Problem statement ->
Update the records from the line containing "The width and height of the screenshot is (1080, 2161)." through the line containing "(1082, 478).", inclusive, so that "Identify the location of" becomes "Find the location of" and nothing else changes. Return only those lines.

+--

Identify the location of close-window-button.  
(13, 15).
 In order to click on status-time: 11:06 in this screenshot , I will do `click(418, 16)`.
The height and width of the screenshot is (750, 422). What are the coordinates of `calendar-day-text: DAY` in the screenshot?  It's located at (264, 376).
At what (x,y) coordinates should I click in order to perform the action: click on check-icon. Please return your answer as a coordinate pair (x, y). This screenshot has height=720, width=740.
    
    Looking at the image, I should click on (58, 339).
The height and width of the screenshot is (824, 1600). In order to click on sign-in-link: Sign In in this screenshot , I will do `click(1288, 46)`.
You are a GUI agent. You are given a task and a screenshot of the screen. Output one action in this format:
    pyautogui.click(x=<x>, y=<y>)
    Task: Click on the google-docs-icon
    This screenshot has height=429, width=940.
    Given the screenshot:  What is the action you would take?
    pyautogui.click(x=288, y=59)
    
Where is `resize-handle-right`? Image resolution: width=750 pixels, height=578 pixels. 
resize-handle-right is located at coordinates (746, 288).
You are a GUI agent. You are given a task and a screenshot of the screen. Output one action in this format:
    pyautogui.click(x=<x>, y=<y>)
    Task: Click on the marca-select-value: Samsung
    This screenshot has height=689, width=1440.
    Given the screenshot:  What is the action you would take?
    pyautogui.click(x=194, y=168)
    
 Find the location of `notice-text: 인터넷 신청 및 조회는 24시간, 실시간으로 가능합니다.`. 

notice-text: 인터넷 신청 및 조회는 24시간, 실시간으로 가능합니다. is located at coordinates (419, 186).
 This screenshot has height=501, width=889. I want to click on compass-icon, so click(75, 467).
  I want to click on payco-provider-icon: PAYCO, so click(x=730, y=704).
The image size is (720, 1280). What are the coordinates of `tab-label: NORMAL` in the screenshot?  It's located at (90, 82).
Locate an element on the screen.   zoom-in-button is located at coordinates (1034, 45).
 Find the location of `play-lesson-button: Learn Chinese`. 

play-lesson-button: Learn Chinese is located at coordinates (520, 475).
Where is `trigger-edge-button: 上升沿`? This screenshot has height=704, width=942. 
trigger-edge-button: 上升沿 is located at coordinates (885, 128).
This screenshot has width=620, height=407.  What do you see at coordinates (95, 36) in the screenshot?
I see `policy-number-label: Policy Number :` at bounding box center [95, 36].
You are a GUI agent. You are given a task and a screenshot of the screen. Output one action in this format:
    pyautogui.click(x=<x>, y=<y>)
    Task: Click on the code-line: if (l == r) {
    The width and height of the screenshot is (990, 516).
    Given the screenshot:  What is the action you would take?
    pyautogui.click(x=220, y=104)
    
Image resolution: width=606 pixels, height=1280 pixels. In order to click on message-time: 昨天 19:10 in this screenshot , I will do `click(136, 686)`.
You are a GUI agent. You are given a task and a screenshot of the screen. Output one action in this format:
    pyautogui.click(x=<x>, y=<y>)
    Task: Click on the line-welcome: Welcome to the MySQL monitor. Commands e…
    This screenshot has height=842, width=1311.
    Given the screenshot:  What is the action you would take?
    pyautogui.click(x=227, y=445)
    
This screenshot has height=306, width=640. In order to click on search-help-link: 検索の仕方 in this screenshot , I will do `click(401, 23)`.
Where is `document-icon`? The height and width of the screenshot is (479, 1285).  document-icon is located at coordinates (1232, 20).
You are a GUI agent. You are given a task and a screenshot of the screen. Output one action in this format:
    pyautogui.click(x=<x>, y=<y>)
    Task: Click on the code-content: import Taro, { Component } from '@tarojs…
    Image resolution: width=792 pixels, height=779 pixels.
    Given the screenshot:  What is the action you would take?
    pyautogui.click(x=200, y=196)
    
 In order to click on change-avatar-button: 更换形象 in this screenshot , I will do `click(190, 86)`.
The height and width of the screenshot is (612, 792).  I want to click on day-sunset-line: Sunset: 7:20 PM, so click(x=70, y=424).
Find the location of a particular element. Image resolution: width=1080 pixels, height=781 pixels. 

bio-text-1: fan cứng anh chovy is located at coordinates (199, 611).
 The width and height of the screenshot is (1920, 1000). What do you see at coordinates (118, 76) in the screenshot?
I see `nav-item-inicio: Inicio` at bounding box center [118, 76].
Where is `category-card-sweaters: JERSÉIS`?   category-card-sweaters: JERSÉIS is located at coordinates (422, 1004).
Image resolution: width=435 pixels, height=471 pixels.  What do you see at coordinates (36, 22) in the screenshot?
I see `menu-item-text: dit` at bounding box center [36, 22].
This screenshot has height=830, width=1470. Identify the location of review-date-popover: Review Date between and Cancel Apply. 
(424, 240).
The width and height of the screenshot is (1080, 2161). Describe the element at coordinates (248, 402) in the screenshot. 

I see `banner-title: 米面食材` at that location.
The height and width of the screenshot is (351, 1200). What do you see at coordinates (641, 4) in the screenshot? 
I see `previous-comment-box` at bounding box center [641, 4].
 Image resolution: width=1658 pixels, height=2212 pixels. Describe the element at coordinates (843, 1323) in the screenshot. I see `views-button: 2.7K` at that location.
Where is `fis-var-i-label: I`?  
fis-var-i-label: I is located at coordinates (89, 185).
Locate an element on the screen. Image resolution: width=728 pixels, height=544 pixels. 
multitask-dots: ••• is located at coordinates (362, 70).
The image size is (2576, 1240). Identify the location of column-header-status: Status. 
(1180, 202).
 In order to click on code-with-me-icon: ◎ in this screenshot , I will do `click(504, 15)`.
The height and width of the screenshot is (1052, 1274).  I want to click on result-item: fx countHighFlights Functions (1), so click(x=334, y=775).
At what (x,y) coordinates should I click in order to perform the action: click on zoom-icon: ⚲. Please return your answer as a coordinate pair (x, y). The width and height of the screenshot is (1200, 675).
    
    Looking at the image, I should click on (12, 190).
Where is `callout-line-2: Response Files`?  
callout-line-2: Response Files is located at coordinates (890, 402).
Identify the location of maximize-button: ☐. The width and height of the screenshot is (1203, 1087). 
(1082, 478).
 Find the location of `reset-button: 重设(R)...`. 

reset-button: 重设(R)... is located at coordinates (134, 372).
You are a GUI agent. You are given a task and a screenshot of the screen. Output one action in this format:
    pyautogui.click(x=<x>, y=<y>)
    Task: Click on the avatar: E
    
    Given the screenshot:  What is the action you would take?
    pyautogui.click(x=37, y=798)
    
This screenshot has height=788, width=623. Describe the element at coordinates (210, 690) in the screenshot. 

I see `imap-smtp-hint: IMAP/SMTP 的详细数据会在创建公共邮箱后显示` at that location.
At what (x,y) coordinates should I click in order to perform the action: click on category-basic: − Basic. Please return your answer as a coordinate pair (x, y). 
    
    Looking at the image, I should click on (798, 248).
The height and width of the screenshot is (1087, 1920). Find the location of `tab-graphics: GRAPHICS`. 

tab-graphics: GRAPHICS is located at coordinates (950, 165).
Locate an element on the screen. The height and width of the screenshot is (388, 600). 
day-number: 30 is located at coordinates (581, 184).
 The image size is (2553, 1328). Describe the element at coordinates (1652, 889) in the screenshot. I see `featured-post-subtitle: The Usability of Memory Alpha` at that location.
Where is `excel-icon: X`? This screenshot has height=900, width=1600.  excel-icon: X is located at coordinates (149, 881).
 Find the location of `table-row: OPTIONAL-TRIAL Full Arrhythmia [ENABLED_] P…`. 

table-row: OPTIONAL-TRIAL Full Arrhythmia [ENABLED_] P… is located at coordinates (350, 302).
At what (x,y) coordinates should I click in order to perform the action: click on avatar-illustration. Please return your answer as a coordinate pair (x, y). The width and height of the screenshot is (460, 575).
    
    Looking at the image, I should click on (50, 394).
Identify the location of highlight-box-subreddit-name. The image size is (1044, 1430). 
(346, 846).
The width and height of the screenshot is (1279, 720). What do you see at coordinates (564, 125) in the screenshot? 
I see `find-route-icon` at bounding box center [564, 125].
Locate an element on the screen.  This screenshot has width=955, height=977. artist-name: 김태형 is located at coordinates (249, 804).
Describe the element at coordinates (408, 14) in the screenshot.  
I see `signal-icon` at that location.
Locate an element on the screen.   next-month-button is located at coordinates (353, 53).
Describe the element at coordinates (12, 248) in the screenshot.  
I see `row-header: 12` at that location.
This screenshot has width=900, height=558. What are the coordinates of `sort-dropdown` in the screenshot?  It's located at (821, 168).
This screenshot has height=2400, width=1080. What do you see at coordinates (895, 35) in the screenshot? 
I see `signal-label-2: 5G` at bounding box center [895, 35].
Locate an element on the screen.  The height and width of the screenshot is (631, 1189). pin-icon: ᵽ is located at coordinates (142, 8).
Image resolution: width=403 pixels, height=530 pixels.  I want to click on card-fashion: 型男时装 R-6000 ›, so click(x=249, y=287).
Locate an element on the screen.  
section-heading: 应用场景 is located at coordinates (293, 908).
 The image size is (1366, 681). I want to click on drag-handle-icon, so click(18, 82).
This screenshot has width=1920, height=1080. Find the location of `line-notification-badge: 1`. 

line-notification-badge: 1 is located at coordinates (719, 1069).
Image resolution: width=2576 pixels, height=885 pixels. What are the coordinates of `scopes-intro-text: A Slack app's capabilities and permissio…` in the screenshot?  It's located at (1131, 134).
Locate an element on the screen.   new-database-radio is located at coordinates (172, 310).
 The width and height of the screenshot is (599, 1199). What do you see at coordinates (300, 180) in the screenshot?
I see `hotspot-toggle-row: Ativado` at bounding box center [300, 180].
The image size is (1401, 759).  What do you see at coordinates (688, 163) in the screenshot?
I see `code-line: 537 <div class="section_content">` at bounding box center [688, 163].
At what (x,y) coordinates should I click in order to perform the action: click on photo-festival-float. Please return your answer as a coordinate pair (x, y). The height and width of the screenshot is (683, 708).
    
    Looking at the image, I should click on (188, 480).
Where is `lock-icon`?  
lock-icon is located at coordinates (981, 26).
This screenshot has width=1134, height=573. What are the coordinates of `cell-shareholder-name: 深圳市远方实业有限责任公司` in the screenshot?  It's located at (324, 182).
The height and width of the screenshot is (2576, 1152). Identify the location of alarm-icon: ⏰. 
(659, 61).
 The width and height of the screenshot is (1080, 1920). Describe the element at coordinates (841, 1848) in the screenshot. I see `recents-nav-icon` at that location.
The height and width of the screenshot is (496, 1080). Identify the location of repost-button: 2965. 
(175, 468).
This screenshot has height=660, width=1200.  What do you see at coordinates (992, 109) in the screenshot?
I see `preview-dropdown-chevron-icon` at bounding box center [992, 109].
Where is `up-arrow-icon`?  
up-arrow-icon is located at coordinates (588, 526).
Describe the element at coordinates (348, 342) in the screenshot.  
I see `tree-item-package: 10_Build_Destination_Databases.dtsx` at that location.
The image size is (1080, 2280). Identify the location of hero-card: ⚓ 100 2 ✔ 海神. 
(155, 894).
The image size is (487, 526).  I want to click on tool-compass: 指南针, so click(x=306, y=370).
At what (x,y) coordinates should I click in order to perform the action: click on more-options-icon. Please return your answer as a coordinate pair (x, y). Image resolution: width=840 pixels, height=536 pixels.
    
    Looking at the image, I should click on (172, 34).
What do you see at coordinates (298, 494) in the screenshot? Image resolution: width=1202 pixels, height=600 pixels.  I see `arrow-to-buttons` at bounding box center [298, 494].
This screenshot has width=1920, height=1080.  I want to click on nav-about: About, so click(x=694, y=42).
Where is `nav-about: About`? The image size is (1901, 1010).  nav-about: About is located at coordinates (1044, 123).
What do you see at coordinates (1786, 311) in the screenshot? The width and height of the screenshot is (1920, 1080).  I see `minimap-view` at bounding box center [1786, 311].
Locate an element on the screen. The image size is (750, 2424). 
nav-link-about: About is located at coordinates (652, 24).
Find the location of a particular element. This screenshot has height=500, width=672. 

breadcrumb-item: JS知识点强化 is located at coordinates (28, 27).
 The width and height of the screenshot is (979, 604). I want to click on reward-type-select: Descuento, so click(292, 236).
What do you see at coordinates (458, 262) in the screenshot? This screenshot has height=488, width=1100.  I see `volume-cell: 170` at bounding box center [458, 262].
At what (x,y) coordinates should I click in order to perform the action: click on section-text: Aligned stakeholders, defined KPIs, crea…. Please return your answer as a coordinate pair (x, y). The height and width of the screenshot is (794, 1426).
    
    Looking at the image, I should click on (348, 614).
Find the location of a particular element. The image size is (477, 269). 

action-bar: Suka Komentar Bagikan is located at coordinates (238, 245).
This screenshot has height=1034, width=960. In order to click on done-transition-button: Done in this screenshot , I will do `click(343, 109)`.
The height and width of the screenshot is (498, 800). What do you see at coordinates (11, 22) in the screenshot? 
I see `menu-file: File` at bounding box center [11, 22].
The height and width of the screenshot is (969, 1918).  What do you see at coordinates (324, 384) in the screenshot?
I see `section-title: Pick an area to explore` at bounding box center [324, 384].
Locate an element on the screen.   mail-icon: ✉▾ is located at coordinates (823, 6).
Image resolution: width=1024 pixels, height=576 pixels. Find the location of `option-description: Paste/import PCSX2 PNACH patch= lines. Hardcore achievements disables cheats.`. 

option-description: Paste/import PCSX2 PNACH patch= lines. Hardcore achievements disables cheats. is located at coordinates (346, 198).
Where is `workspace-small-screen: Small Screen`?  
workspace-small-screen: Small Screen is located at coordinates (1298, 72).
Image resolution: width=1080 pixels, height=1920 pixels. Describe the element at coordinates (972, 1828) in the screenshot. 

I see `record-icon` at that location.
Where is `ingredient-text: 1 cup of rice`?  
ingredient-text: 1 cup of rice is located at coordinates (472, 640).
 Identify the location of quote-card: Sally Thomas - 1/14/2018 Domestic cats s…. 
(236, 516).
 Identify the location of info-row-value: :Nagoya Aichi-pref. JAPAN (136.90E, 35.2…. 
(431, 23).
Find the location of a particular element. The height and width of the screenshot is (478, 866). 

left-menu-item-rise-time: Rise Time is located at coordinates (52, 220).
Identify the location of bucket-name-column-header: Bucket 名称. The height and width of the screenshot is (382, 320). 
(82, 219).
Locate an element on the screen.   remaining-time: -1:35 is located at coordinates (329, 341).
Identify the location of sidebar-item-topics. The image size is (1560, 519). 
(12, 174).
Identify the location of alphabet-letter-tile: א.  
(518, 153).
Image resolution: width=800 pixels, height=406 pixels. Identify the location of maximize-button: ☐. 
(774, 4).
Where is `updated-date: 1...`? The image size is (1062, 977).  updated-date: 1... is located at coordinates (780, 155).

+--

Result of this task ->
The width and height of the screenshot is (1080, 2161). Describe the element at coordinates (248, 402) in the screenshot. 

I see `banner-title: 米面食材` at that location.
The height and width of the screenshot is (351, 1200). What do you see at coordinates (641, 4) in the screenshot? 
I see `previous-comment-box` at bounding box center [641, 4].
 Image resolution: width=1658 pixels, height=2212 pixels. Describe the element at coordinates (843, 1323) in the screenshot. I see `views-button: 2.7K` at that location.
Where is `fis-var-i-label: I`?  
fis-var-i-label: I is located at coordinates (89, 185).
Locate an element on the screen. Image resolution: width=728 pixels, height=544 pixels. 
multitask-dots: ••• is located at coordinates (362, 70).
The image size is (2576, 1240). Find the location of column-header-status: Status. 
(1180, 202).
 In order to click on code-with-me-icon: ◎ in this screenshot , I will do `click(504, 15)`.
The height and width of the screenshot is (1052, 1274).  I want to click on result-item: fx countHighFlights Functions (1), so click(x=334, y=775).
At what (x,y) coordinates should I click in order to perform the action: click on zoom-icon: ⚲. Please return your answer as a coordinate pair (x, y). The width and height of the screenshot is (1200, 675).
    
    Looking at the image, I should click on (12, 190).
Where is `callout-line-2: Response Files`?  
callout-line-2: Response Files is located at coordinates (890, 402).
Find the location of maximize-button: ☐. The width and height of the screenshot is (1203, 1087). 
(1082, 478).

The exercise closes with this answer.